THE TASKS:
[1] According to the article about Judith Golden, how many years did she teach in the University of Arizona Art Department?
[2] Retype everything from "And even though, as" down to "her art career." in the article about Judith Golden.

SOURCE TEXT:
Filler

Filler A Life With Light

Judith Golden's Work Goes Into The Archives At The Center For Creative Photography.
By Margaret Regan 

IT'S NOT EVERYDAY that the Center for Creative Photography creates an archive chronicling a photographer's life's work. In fact, there are only about 40 artists who have thus far been honored, with some 90 others represented by partial archives.

Last week Tucson's own Judith Golden was initiated into the select company of those with major archives, joining such stars as Ansel Adams, Richard Avedon and Edward Weston. An innovative photographer who paints, collages, boxes and otherwise transforms her pictures, Golden was feted with a reception at the Center and the kickoff of a small show, Crossings: A Celebration of Judith Golden, which concentrates on her work of the last 10 years.

"It's definitely an honor," Golden said the day before the doings during an interview in her light-filled studio in the Tucson Mountains. "I'm really pleased."

The Center's curator, Trudy Wilner Stack, says Golden is an important photographer who has turned out "groundbreaking work dealing with gender identity and popular culture." And that groundbreaking work--particularly her Magazine Series of self-portraits with her own face almost concealed by fashion model photos--came along before Cindy Sherman and others tackled the same subject. More recently, Golden's turned toward magical realism, making haunting pictures of painted children blending into the earth, of magicians and jugglers, of women sprouting butterfly wings.

Sitting in a comfortable slipcovered chair in a corner of her big studio, her dog Max sleeping at her feet, the photographer explained that in her recent work she explores "the human connection to all things. Every aspect of the human being is part of the whole. I'm interested in the life/death/rebirth cycle."

Ironically, at a time when her work is delving into timeless human cycles, Golden's own life is going through a sea of change.

After 15 years of teaching in the University of Arizona Art Department, Golden, 61, has taken early retirement. Teaching, she said ruefully, was both "wonderful and frustrating. Part of it gets so administrative. There's so much besides the actual teaching...I realized I was more of an administrator and educator than an artist. It really shook me up."

And even though, as she says, "the women in my family live forever," she decided it was high time to tackle her own work every single day. After all, except during sabbaticals, she simply has never had the chance to do that, especially since she got a late start on her art career.

Image She sighed as she told the tale. At the age of 18, she won a scholarship to the prestigious School of the Art Institute of Chicago in her hometown, but her parents wouldn't let her take it. They reasoned, Golden said, that "no one 18 years old could possibly know what they wanted. It was better to go to the university."

GIVEN DATA:
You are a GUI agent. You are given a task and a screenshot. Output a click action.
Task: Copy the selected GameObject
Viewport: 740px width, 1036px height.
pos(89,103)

ANSWERS GIVEN:
[1] 15 years

[2]
And even though, as she says, "the women in my family live forever," she decided it was high time to tackle her own work every single day. After all, except during sabbaticals, she simply has never had the chance to do that, especially since she got a late start on her art career.